Epstein-Barr Virus (EBV) has no available vaccine or cure – but that may not be the case forever. New research has uncovered some of the virus’s vulnerabilities, opening the door to the possibility of targeted treatment.

You are probably infected with EBV. It’s overwhelmingly prevalent in the human population, estimated to have infected around 95 percent of us, yet most people would never know they had it. However, when it does decide to rear its head, it’s associated with some fairly nasty diseases including mononucleosis (sometimes called glandular fever), multiple sclerosis, and some cancers.  

A lot of effort has gone into developing a vaccine for EBV, but as of now there isn’t one available, and we also don’t have any specific treatments for the virus.

Despite how widespread it is, and how serious its effects can be, EBV was only discovered in 1964 by Dr Anthony Epstein –who recently passed away aged 102 – and his then-doctoral student Yvonne Barr. At the time, it was groundbreaking – no cancer-causing virus had ever been identified before. Since then, we’ve learned of others like the human papillomavirus (HPV), for which we even have a very effective vaccine. However, EBV is still stubbornly resistant to treatment.

Thanks to a new study, that could be about to change.
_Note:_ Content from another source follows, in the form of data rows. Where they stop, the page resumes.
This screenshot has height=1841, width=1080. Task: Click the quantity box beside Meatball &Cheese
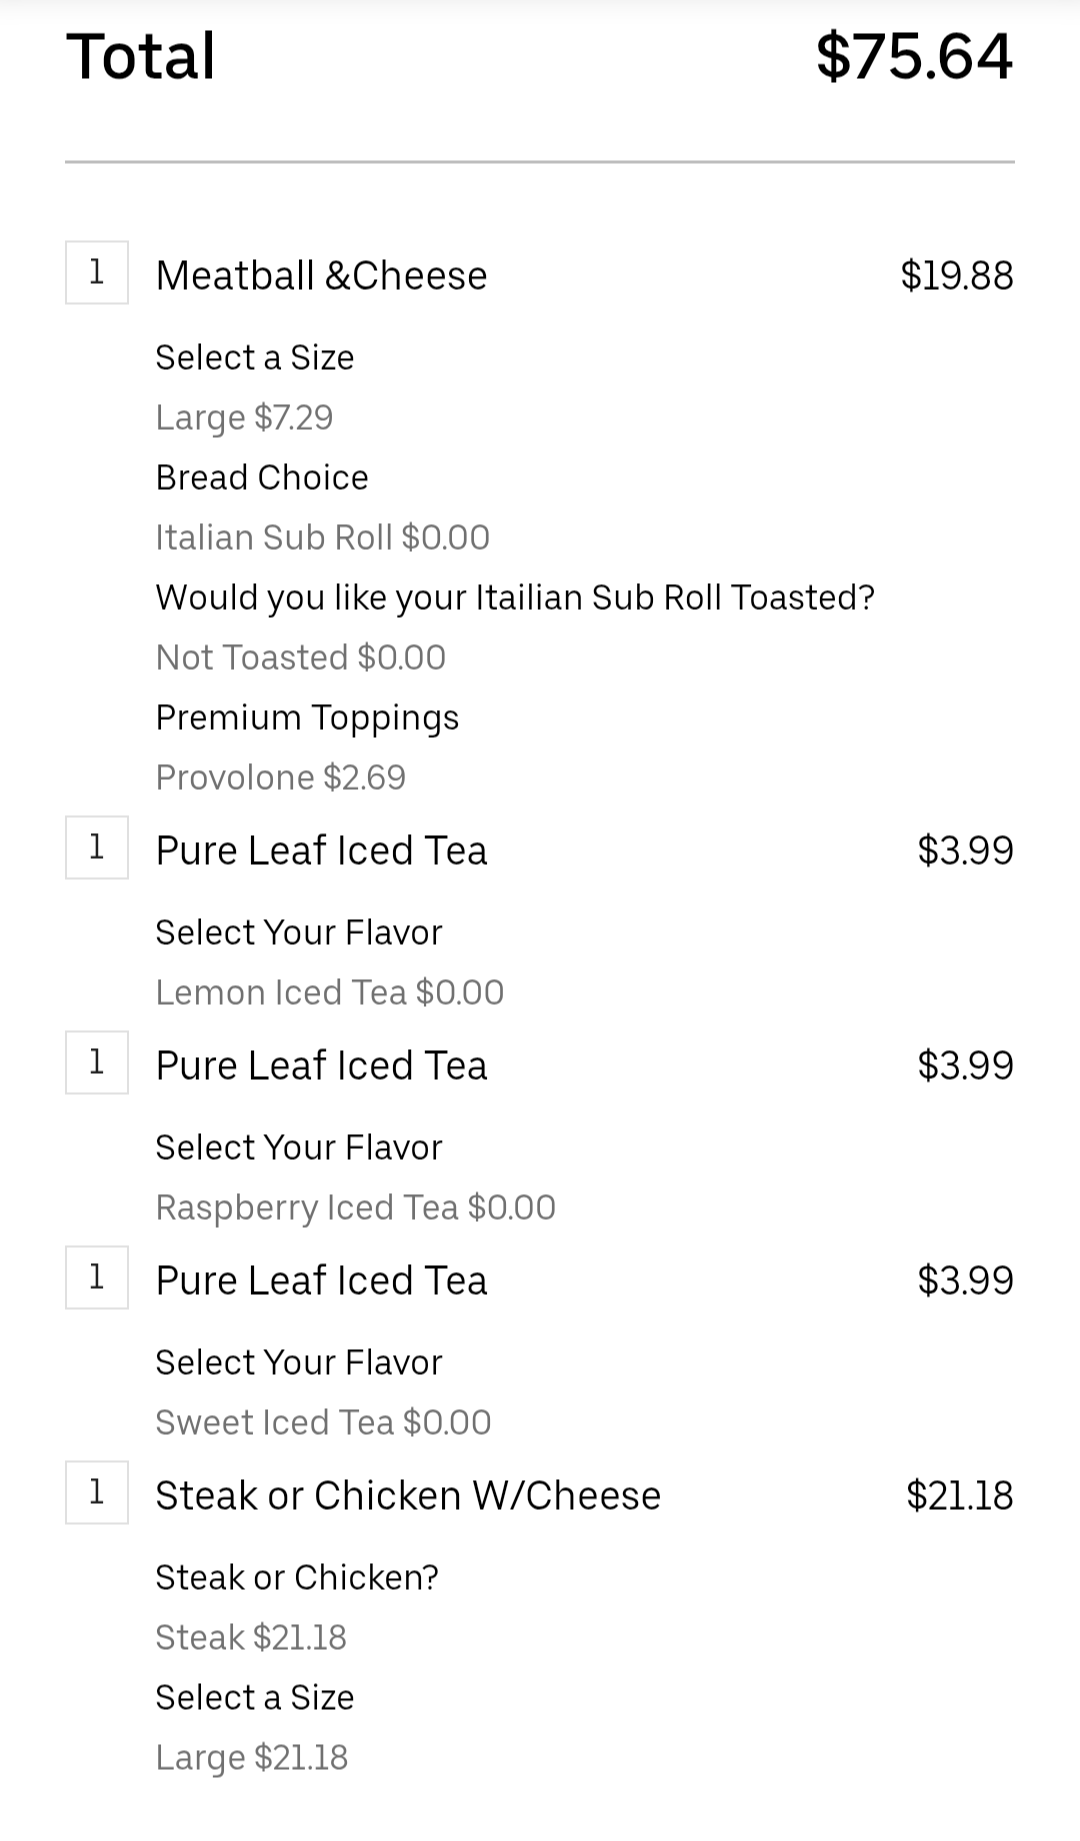pyautogui.click(x=97, y=272)
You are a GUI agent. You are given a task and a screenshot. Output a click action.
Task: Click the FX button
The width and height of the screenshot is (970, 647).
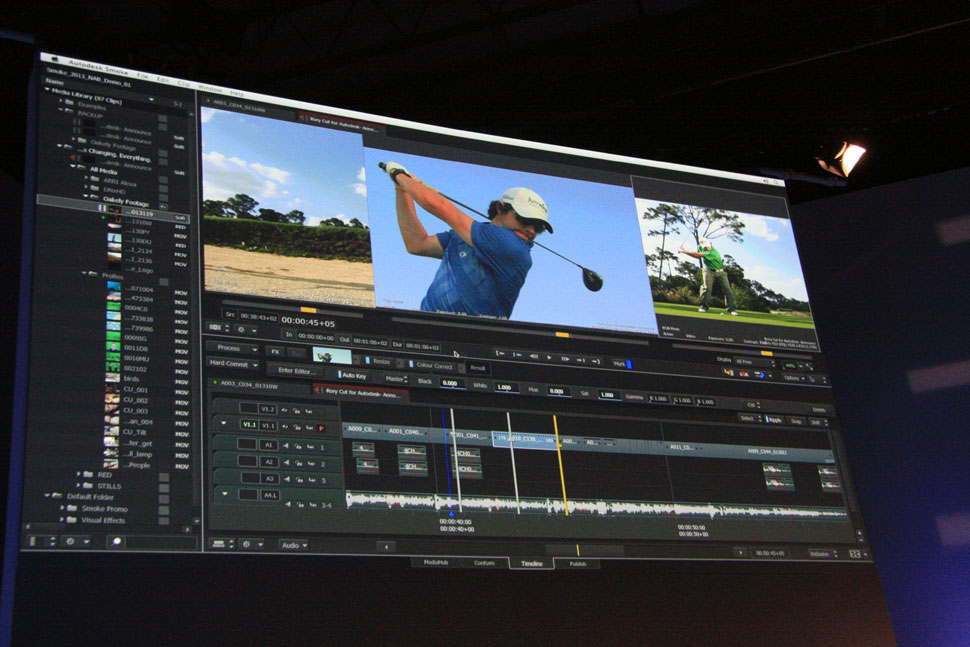click(275, 351)
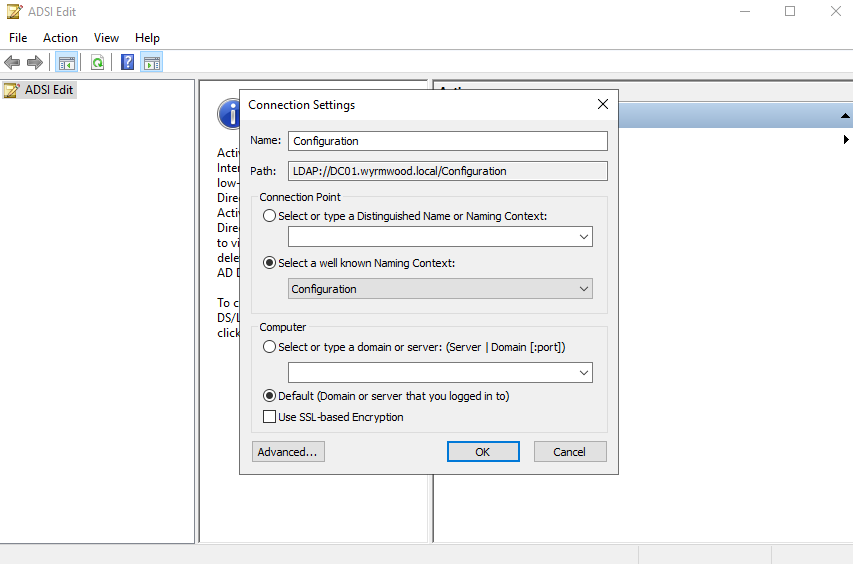This screenshot has height=564, width=853.
Task: Pick the Default domain or server radio
Action: click(x=270, y=396)
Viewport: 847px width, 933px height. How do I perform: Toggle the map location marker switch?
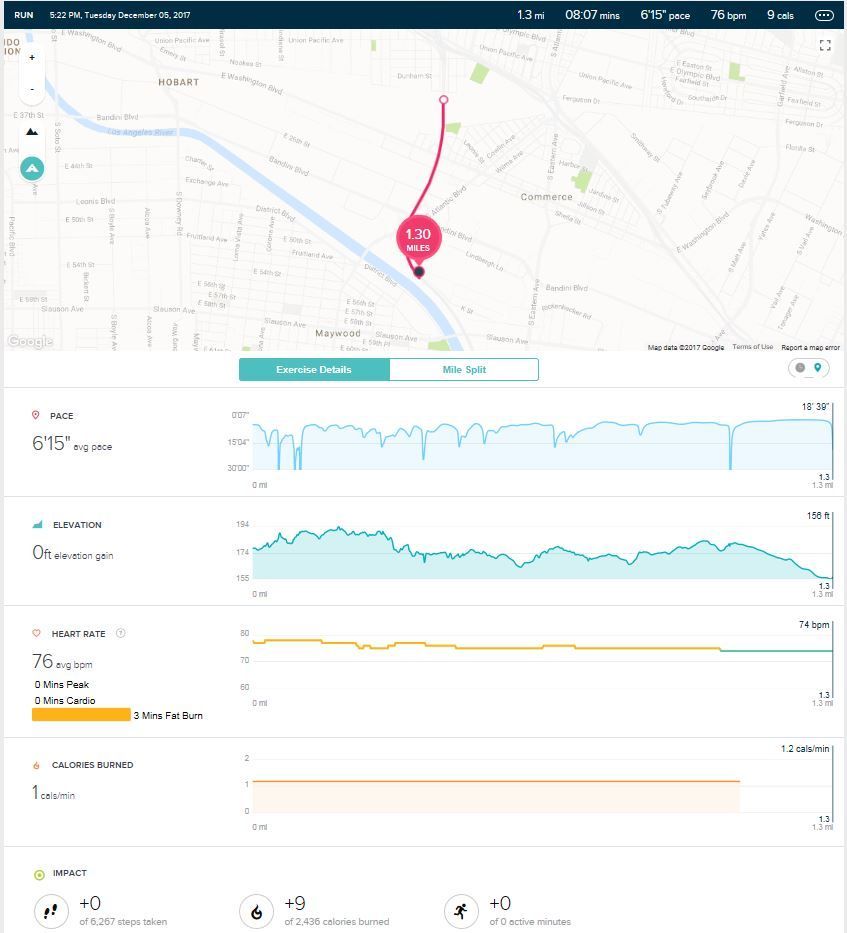pos(808,368)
Investigators at the National Institute of Allergy and Infectious Diseases (NIAID) examined a protein called gp42 which EBV uses to infect B cells, a type of white blood cell, in which the virus can sit quite happily for the remainder of a person’s life.
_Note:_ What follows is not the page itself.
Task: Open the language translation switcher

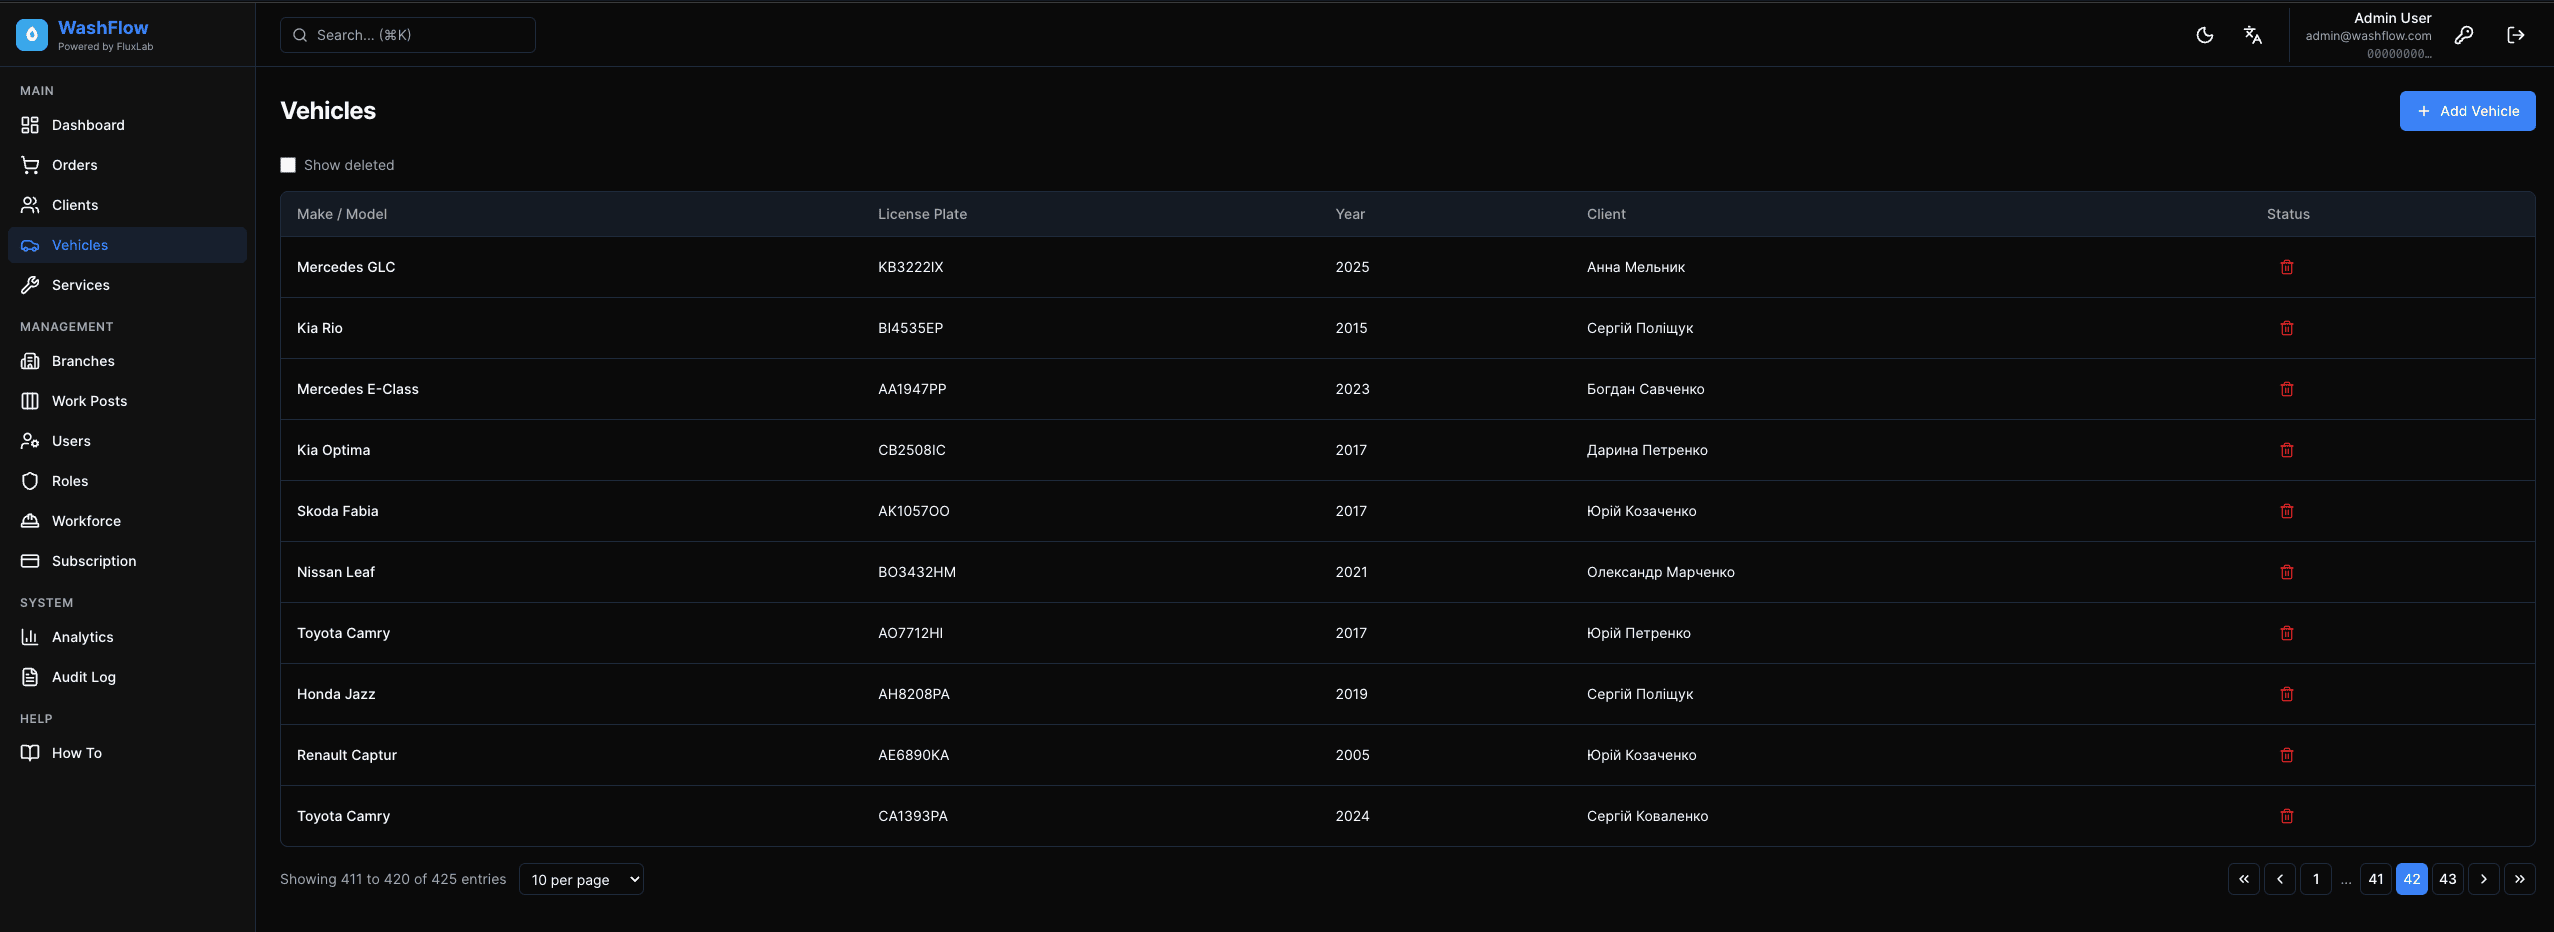Action: coord(2252,35)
The team developed two monoclonal antibodies targeting gp42, called A10 and 4C12. The aim is to stop the protein from binding to or fusing with the B cells, preventing the virus from getting in there in the first place.
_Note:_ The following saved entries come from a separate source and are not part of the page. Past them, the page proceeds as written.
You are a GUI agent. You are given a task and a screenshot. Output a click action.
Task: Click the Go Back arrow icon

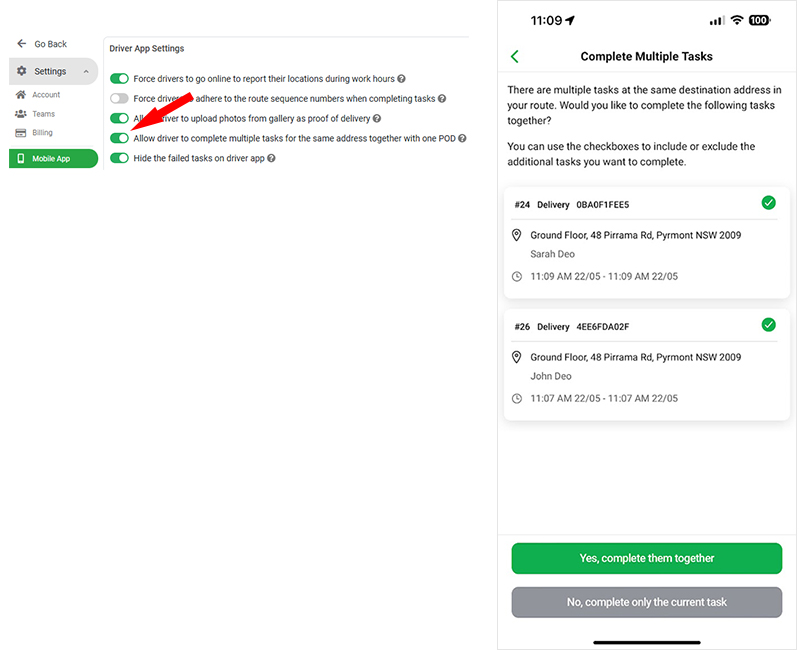point(21,44)
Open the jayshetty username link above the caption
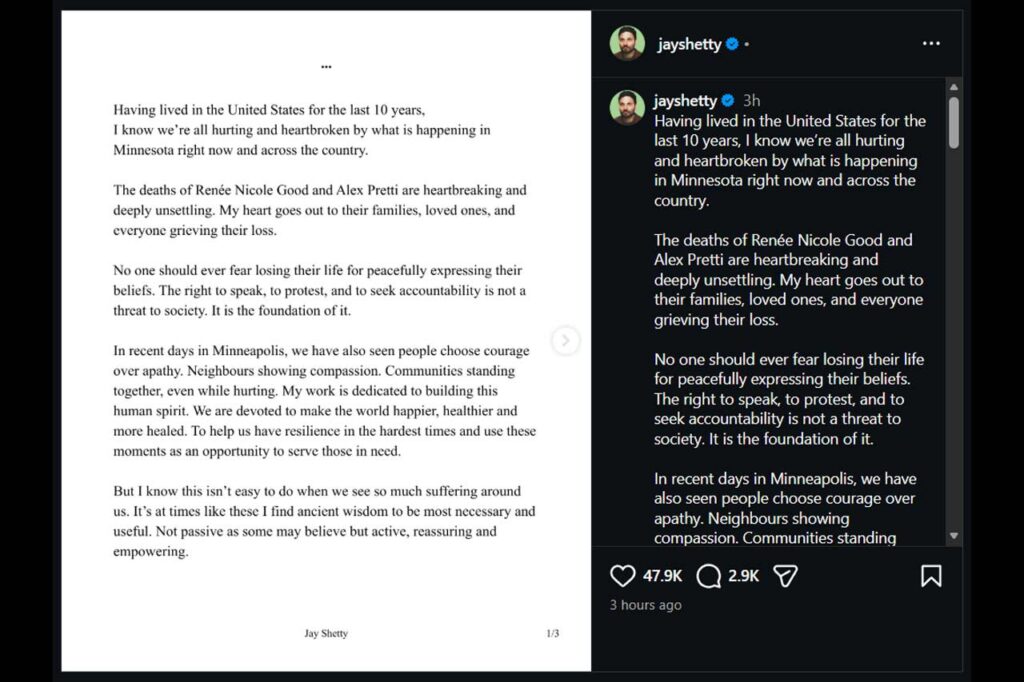The image size is (1024, 682). 685,101
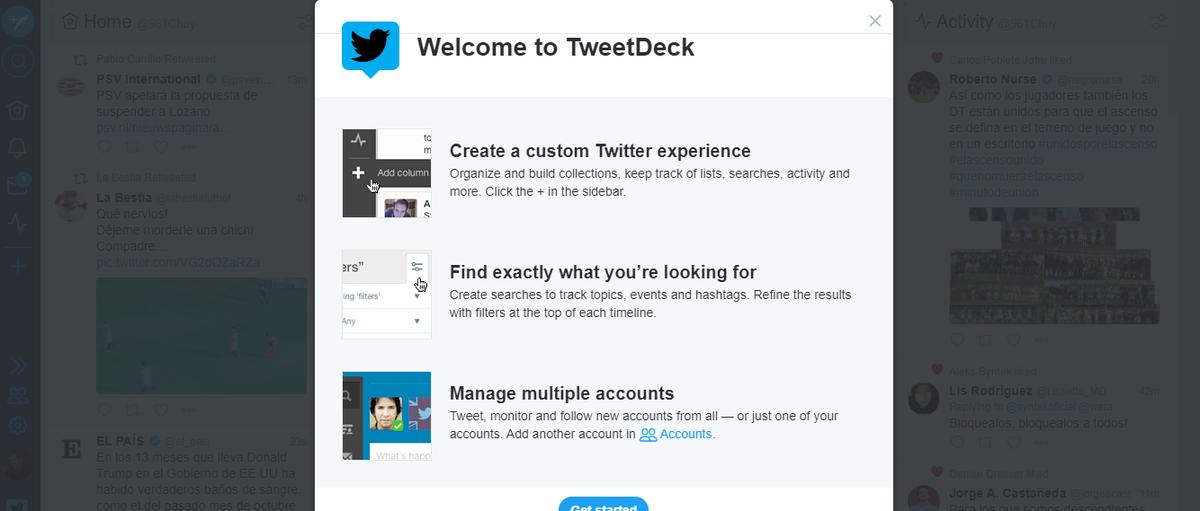This screenshot has height=511, width=1200.
Task: Like the PSV International tweet
Action: (x=160, y=147)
X-ray crystallography revealed that the two antibodies were interacting with two different sites on the gp42 protein. To investigate how this could impact EBV infection, the team performed experiments on mice using A10, 4C12, and several other antibodies. A10 came out on top: it almost completely blocked infection and none of the treated mice developed lymphoma, one of the cancers associated with EBV.

While still limited to mice for now, the results are promising. If further research shows a similar effect in humans, A10 could be a promising preventative option for people not yet infected with EBV. It could also be a game-changer for people with compromised immune systems, due to illness or transplant surgery for example. These individuals are at particular risk of severe disease caused by EBV, which can even be fatal.

Having identified the weak spots on the gp42 protein, scientists could also now go on to design vaccines that generate antibodies to one or both of the sites, giving the human immune system the chance to mount its own response against this ubiquitous threat.

The study is published in the journal Immunity.